(Task list)
A) List every news publication or outlet named in the Narcosphere report on troops at the border.
B) Condense the paragraph of the Narcosphere report on troops at the border that begins "Tosh Plumlee, a longtime CIA operative" into a short bulleted list that keeps its main facts.
C) In the Narcosphere report on troops at the border, since at least what year has the joint Mexican and US military task-force operation been active?

(Given passage)
<<<<
The Narcosphere Reports: US Troops May Now Be Coping with Fast and Furious Fallout

A covert law enforcement operation allowed thousands of weapons to flow into the hands of the powerful Mexican Sinaloa narco-trafficking organization.

US 7th Special Forces during training exercises
File photo of US 7th Special Forces during training exercises. File photo courtesy: The Narcosphere

(COLUMBUS, NM.) - U.S. troops deployed to the US/Mexican border last week may well be there, in part, to deal with the blowback from ATF's botched Fast and Furious gambit.

Veteran border reporter Diana Washington Valdez of The El Paso Times reported late last week that “active-duty soldiers” from Fort Bliss, just north of El Paso, Texas, have been deployed to support the US Border Patrol in the Arizona and New Mexico border region.

Tosh Plumlee, a longtime CIA operative, who has been actively monitoring the New Mexico border region for years, also confirms that at least a half dozen “government vans” packed with US soldiers were spotted in recent days on a highway leading into Columbus, N.M., which is just across the border (some 3 miles) from Palomas, Mexico — a hotbed of narco- and weapons- trafficking activity in recent years.

Plumlee says the deployment is likely part of an ongoing joint Mexican and US military task-force operation that has been active since at least 2009. Narco News reported on some of the activities of that joint op in mid-2010, including the fact that small teams of US special operations soldiers were active on the Mexican side of the border, imbedded with the Mexican military.
>>>>
Stored items
<<<<
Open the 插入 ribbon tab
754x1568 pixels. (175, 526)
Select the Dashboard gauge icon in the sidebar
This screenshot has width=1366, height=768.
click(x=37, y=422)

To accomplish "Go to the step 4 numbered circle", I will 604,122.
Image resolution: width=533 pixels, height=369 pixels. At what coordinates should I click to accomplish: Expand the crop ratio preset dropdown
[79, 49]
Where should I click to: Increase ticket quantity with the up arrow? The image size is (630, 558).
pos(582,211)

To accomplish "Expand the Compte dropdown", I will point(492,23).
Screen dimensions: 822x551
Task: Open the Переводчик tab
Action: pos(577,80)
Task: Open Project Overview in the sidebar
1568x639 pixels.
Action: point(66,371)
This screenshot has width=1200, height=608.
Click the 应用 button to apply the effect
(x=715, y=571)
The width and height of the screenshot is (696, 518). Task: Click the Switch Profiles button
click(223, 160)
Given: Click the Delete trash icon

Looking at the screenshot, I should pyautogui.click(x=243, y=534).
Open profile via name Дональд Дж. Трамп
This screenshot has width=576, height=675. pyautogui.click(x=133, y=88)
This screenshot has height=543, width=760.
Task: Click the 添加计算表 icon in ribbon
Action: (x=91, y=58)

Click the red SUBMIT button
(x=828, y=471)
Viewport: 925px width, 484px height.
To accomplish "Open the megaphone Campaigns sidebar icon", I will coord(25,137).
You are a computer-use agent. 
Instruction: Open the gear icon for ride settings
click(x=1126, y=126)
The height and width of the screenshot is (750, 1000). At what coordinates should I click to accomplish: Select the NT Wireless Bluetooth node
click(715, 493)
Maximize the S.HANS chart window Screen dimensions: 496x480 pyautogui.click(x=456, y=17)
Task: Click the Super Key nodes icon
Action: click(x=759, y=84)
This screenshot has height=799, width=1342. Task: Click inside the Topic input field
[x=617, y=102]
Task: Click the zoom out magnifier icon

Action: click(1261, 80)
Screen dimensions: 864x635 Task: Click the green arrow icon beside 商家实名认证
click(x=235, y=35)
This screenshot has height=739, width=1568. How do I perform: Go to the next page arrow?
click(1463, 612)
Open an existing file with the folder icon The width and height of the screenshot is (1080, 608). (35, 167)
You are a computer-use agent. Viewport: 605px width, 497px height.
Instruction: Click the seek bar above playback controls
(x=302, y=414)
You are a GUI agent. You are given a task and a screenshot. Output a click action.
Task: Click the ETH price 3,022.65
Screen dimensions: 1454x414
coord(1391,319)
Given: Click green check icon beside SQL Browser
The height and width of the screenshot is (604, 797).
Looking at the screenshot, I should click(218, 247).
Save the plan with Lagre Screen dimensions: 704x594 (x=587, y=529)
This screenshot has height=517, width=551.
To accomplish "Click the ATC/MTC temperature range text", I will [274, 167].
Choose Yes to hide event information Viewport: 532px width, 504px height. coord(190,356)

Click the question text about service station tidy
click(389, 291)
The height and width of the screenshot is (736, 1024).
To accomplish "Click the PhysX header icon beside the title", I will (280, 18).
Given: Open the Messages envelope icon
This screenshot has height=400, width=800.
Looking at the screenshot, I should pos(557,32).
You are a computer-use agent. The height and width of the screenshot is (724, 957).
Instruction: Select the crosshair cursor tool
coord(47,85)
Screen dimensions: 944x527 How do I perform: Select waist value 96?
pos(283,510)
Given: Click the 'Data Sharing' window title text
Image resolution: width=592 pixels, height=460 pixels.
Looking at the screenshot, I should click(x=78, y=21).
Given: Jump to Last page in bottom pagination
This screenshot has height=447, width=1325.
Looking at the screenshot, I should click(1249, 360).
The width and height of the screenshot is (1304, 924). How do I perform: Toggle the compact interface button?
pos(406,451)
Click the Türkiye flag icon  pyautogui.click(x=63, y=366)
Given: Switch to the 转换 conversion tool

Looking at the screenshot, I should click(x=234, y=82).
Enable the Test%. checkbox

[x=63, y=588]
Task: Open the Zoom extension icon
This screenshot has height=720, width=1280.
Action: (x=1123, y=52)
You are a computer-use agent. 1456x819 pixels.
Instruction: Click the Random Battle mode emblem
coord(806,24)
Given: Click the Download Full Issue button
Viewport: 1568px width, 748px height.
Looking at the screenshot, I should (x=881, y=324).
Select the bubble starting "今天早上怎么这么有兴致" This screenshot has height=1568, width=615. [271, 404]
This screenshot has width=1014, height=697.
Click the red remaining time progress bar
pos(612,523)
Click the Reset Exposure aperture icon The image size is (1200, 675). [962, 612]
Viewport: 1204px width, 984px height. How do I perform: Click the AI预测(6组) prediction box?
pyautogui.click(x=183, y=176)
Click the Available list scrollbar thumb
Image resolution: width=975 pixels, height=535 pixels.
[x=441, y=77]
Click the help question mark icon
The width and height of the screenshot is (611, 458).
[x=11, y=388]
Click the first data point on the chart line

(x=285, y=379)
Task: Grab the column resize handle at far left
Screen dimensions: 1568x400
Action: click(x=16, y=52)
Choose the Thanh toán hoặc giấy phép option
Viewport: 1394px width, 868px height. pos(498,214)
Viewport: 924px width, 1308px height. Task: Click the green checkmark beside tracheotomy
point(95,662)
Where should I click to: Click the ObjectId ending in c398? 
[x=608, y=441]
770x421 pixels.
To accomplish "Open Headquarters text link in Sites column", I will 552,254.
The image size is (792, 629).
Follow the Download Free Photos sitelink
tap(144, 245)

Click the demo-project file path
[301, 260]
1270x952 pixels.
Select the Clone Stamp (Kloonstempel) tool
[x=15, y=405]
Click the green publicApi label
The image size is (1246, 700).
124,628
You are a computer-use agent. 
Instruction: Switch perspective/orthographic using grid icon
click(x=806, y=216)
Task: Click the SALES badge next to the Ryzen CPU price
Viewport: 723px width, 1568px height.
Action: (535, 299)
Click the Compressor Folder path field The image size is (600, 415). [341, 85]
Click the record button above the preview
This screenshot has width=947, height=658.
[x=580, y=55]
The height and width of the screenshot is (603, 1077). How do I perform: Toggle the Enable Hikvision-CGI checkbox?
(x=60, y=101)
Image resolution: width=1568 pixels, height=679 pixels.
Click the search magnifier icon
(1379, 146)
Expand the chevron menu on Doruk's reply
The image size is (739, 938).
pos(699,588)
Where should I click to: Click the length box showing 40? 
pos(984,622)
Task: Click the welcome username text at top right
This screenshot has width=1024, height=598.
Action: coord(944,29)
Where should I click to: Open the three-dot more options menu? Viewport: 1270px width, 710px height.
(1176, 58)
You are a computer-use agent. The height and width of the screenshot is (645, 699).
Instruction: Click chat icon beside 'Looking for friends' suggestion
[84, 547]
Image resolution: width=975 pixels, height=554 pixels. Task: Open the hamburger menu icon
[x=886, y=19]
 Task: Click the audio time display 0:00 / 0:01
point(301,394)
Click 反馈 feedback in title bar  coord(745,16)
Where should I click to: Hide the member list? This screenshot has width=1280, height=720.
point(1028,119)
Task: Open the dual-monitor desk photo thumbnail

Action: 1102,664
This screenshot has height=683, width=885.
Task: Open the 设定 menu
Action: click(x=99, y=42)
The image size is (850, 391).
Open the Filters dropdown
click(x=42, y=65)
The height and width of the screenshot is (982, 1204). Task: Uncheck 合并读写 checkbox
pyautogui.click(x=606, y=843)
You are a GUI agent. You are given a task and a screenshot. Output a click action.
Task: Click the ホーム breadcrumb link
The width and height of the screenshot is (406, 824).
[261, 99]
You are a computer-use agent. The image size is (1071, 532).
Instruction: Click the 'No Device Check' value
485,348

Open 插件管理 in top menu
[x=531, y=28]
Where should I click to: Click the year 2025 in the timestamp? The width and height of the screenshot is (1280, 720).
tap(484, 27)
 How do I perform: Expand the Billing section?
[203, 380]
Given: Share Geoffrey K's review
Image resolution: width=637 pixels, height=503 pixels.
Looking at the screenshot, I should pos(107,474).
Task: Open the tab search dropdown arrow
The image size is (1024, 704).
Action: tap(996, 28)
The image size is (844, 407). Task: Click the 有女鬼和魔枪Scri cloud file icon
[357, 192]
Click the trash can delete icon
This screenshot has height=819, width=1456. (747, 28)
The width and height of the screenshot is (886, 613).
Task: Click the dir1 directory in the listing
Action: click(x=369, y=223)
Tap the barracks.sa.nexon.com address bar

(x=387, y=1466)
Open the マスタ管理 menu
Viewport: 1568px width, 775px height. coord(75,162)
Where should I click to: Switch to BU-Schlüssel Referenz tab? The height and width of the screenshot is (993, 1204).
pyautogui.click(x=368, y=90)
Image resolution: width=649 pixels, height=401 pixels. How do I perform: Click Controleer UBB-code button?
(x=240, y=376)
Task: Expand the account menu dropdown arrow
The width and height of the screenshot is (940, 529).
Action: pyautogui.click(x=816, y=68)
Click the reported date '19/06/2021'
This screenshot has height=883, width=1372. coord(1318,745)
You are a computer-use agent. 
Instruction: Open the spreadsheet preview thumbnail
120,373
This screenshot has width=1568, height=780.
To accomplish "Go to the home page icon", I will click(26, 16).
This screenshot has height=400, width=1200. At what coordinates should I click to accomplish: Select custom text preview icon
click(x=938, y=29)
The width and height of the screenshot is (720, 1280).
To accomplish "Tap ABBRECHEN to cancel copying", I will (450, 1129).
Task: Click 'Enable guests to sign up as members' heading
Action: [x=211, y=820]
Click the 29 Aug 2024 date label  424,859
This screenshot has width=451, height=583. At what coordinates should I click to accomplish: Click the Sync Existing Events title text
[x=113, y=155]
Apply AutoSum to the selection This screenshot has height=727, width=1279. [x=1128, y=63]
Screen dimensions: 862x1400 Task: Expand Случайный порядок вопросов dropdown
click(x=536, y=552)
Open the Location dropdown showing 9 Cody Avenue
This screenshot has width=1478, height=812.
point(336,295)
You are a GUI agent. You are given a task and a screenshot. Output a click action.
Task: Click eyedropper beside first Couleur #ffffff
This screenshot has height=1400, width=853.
>>>>
(Per-task outputs)
A)
The Narcosphere
The El Paso Times
Narco News

B)
- Tosh Plumlee is a longtime CIA operative who has monitored the New Mexico border region for years.
- He confirms that at least six "government vans" full of US soldiers were seen recently on a highway into Columbus, N.M.
- Columbus lies about 3 miles across the border from Palomas, Mexico.
- Palomas has been a hotbed of narco- and weapons-trafficking activity in recent years.

C) Since at least 2009.